Auch 24 Stunden beleuchtete WC-Anlagen und mehr Sitzgelegenheiten auf dem Friedhof waren Teil des Gender-Budgeting-Projekts. Der "Gender-Bezirk" Meidling hat es damit sogar zu internationaler Anerkennung geschafft. Das Projekt wurde mit dem französischen Preis "Prix Territoria Europe" für Innovation ausgezeichnet.

Die durch Andreas Gabaliers strittige Interpretation der Bundeshymne wieder losgetretene Diskussion um geschlechtsneutrale Formulierungen ist um eine Facette reicher: Am Montag haben insgesamt 800 Uni-Professoren, Lehrer, Journalisten und andere Sprachkritiker in einem offenen Brief einen Aufruf zur Abschaffung des Genderns gefordert.

Prominente Unterzeichner

"Ein minimaler Prozentsatz kämpferischer Sprachfeministinnen darf nicht länger der nahezu 90-prozentigen Mehrheit der Staatsbürger ihren Willen aufzwingen", so das Argument der Unterzeichner – unter ihnen finden sich auch so einige prominente Namen. Die Philosophen Konrad Paul Liessmann und Peter Kampits, Mathematiker Rudolf Taschner, Verfassungsrechtler Heinz Mayer, Albertina-Direktor Klaus Albrecht Schröder, der deutsche Journalist und Sprachpfleger Bastian Sick oder die Schauspielerin Chris Lohner sind in dem an die Minister Mitterlehner und Heinisch-Hosek gerichteten Schreiben angeführt. Daneben scheinen etwa Schulleiter bzw. Lehrer auf; mehr als die Hälfte der Unterzeichner soll laut einer Aussendung der Initiatoren weiblich sein.

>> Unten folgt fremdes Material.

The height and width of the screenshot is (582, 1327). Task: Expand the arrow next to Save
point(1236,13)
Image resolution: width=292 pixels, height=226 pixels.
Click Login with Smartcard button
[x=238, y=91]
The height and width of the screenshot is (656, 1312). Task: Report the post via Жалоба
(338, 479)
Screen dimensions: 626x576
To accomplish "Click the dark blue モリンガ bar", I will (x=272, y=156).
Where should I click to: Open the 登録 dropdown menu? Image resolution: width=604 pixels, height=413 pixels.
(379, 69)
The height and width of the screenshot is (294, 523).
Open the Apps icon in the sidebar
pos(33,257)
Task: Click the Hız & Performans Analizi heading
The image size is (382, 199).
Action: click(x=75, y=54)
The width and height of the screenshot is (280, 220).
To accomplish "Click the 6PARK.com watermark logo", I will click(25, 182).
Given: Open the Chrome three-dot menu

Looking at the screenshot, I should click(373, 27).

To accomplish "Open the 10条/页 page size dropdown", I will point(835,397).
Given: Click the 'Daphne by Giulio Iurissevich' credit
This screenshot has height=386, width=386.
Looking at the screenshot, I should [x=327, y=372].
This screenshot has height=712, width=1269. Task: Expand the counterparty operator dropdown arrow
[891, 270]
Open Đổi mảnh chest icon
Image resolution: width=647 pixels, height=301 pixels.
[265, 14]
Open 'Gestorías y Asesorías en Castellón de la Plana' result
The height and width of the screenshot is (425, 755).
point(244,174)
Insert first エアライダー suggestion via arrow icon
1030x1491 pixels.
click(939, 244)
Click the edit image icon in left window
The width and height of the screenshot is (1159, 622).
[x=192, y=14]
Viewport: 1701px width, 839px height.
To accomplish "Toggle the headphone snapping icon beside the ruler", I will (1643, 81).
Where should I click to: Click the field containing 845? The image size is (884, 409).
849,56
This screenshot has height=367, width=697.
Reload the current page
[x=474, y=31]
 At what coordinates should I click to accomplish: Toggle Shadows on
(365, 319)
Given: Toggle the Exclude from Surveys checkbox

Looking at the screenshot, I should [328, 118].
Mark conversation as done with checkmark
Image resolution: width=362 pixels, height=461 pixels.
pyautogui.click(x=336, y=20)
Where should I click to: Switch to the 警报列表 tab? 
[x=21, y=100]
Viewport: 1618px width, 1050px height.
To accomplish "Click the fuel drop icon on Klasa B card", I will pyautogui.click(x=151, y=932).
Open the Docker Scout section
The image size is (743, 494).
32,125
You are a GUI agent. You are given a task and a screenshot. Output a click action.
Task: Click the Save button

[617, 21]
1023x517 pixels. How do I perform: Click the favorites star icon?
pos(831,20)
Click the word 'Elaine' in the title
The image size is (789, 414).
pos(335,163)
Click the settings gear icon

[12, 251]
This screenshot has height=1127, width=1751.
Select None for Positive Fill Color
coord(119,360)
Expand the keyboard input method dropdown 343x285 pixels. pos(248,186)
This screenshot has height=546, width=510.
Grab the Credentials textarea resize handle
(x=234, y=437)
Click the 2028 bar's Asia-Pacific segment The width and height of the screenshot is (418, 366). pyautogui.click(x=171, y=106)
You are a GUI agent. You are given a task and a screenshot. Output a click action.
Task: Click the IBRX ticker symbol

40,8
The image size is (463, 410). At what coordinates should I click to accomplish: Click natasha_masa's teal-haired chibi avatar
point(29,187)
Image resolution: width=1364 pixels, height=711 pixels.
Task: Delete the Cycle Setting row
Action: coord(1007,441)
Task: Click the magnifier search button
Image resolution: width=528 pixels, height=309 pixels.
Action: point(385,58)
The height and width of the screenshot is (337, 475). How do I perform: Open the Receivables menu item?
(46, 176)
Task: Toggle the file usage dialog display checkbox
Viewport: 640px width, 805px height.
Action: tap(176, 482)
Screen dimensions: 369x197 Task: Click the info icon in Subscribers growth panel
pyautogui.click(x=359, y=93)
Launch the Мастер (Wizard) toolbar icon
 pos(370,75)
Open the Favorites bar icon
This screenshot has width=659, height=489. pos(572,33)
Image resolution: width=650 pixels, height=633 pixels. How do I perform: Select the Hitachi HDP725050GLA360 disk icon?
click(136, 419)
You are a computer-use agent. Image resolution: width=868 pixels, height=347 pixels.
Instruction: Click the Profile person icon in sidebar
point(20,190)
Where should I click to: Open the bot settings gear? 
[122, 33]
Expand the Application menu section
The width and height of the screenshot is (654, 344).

Konkret will man eine "Rückkehr zur sprachlichen Normalität": Die Minister sollen, so die Forderung, "dem Wildwuchs durch das sprachliche 'Gendern'" Einhalt gebieten. "Was die Mehrheit der Sprachteilhaber als richtig empfindet, wird als Regelfall angesehen. Wo immer im Laufe der Geschichte versucht wurde, in diesen Prozess regulierend einzugreifen, hatten wir es mit diktatorischen Regimen zu tun."

Unlesbar & unverständlich

Die Briefschreiber verwehren sich gegen eine "von oben her verordnete konsequente getrenntgeschlechtliche Formulierung" in Gesetzen, Behördentexten, aber auch Schulbüchern und universitären Facharbeiten. Geschlechtersensible Sprache (mit Binnen-I, Anführung beider Geschlechter mit Schrägstrichen im Wortinneren etc.) stoße nicht nur auf sehr geringe Akzeptanz, sie "zerstört die gewachsene Struktur der deutschen Sprache bis hin zur Unlesbarkeit und Unverständlichkeit" und widerspreche "zum Teil den Grundregeln unserer Sprache". Diese Maßnahmen "sind daher wieder aus dem Sprachgebrauch zu eliminieren".

Textverständlichkeit vor politischen Anliegen

Als Lösung sehen die Autoren des Briefes den umstrittenen ÖNORM-Entwurf zu geschlechtergerechter Sprache, der u.a. vorschlägt "beide Geschlechter getrennt und vollständig anzuführen". Damit würden feministische Anliegen maximal berücksichtigt und eine "Rückkehr zur sprachlichen Normalität" ermöglicht. Schließlich sei die Sprache einzig und allein der problemlosen Verständigung und nicht der Durchsetzung partikularer Interessen. Es müsse gewährleistet sein, dass "die Verständlichkeit von Texten wieder den Vorrang vor dem Transport feministischer Anliegen eingeräumt bekommt".

Kritik seitens der SP

Aus der Politik kommen zu dem Vorstoß vorets krische Stimmen: "Ich bin wirklich verwundert über den 'Offenen Brief zum Thema sprachliche Gleichbehandlung', der seit gestern die Runde macht", so SPÖ-Bundesfrauengeschäftsführerin Andrea Brunner. Für sie sei geschlechtersensible Sprache "ein unverzichtbares Element einer Gesellschaft, in der Frauen und Männer gleichgestellt sind" - dies möchte Brunner allen Unterzeichnenden dieses Offenen Briefes mit auf den Weg geben. Sie verweist zudem auf Studien, in denen bewiesen wurde, dass es keine "geschlechtsneutralen" Formulierungen gibt, so Brunner. "Wer Frauen sprachlich ausblendet, macht sie unsichtbar", so Brunner.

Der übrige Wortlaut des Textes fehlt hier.